START Data
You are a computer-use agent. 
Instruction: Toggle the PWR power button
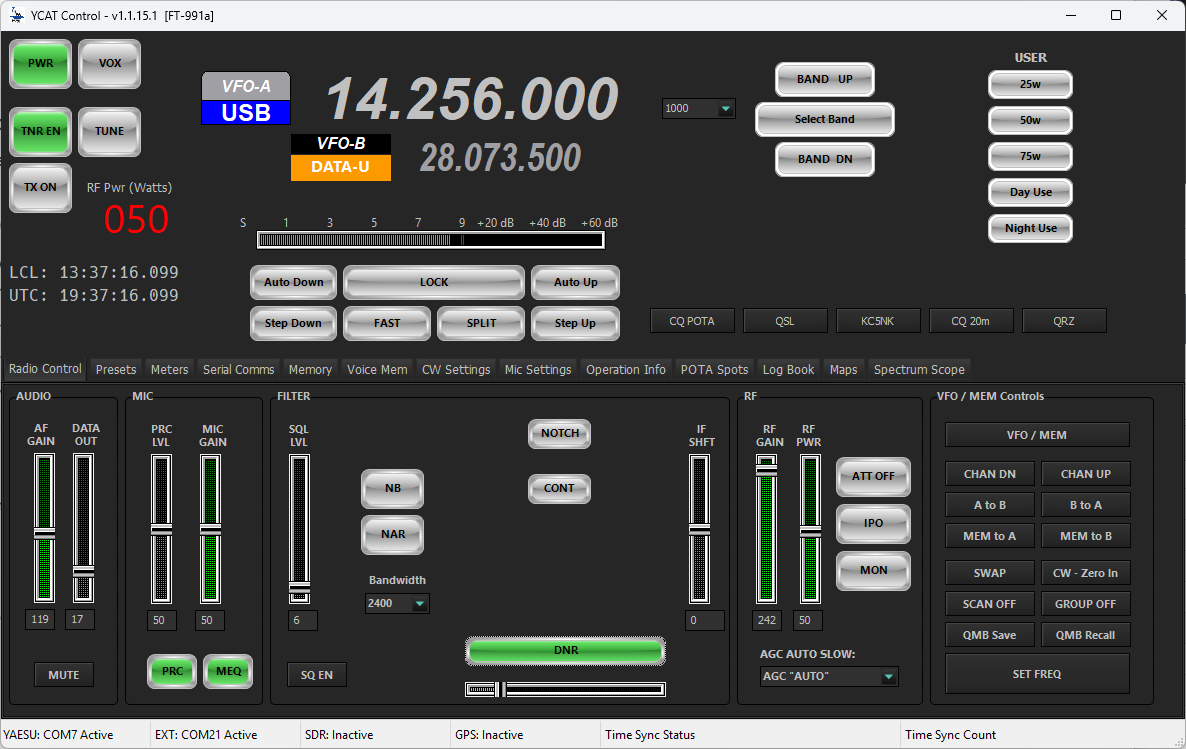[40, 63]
END Data
START Data
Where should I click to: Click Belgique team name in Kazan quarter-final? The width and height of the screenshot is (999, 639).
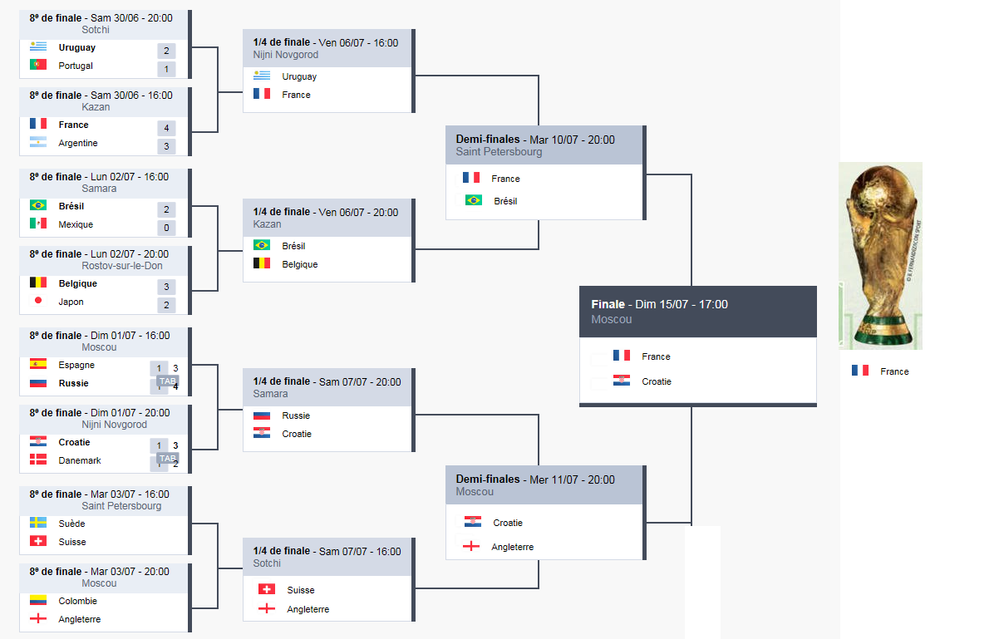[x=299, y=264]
END Data
START Data
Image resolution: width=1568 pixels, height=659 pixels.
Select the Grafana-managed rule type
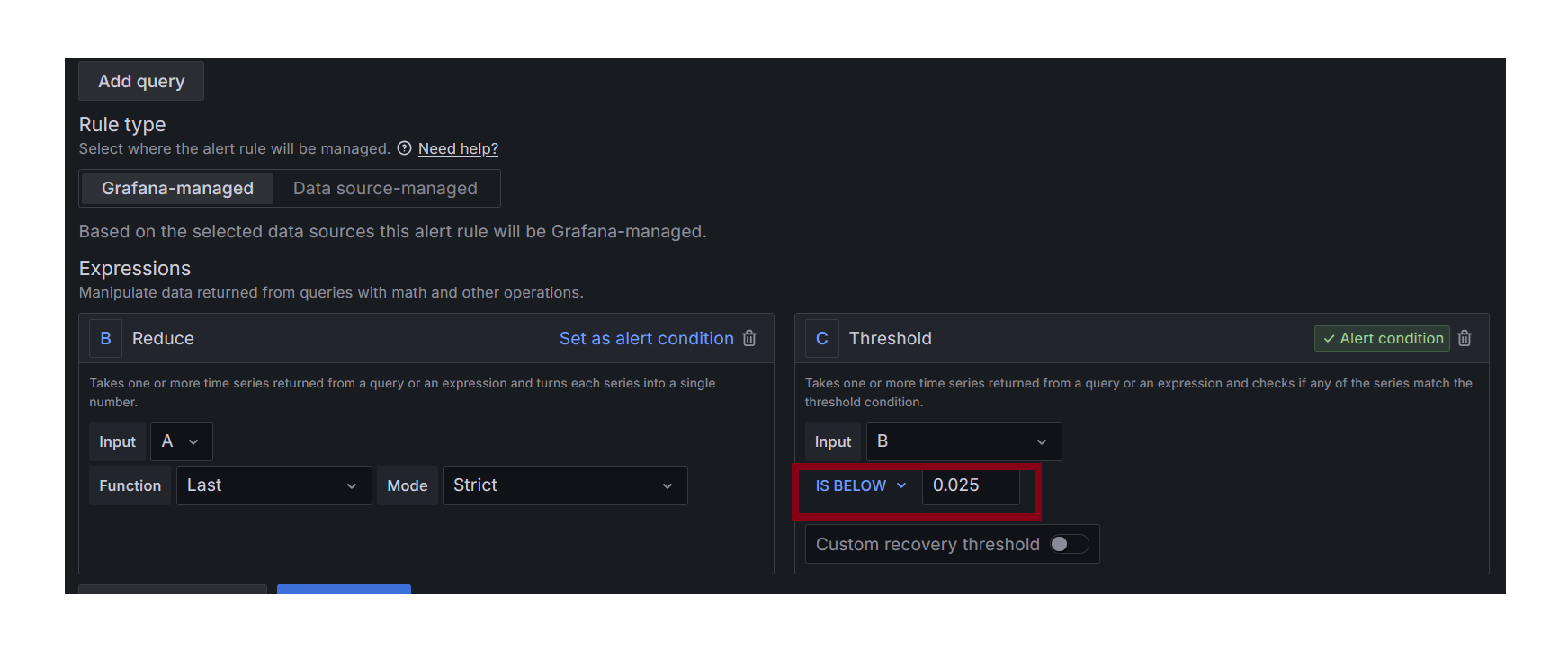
END Data
**Task goal**
Give the exact lines, and only those, from the line containing "Image resolution: width=1568" through the line containing "Select the Grafana-managed rule type" in the entries above.

**Response**
Image resolution: width=1568 pixels, height=659 pixels.
Select the Grafana-managed rule type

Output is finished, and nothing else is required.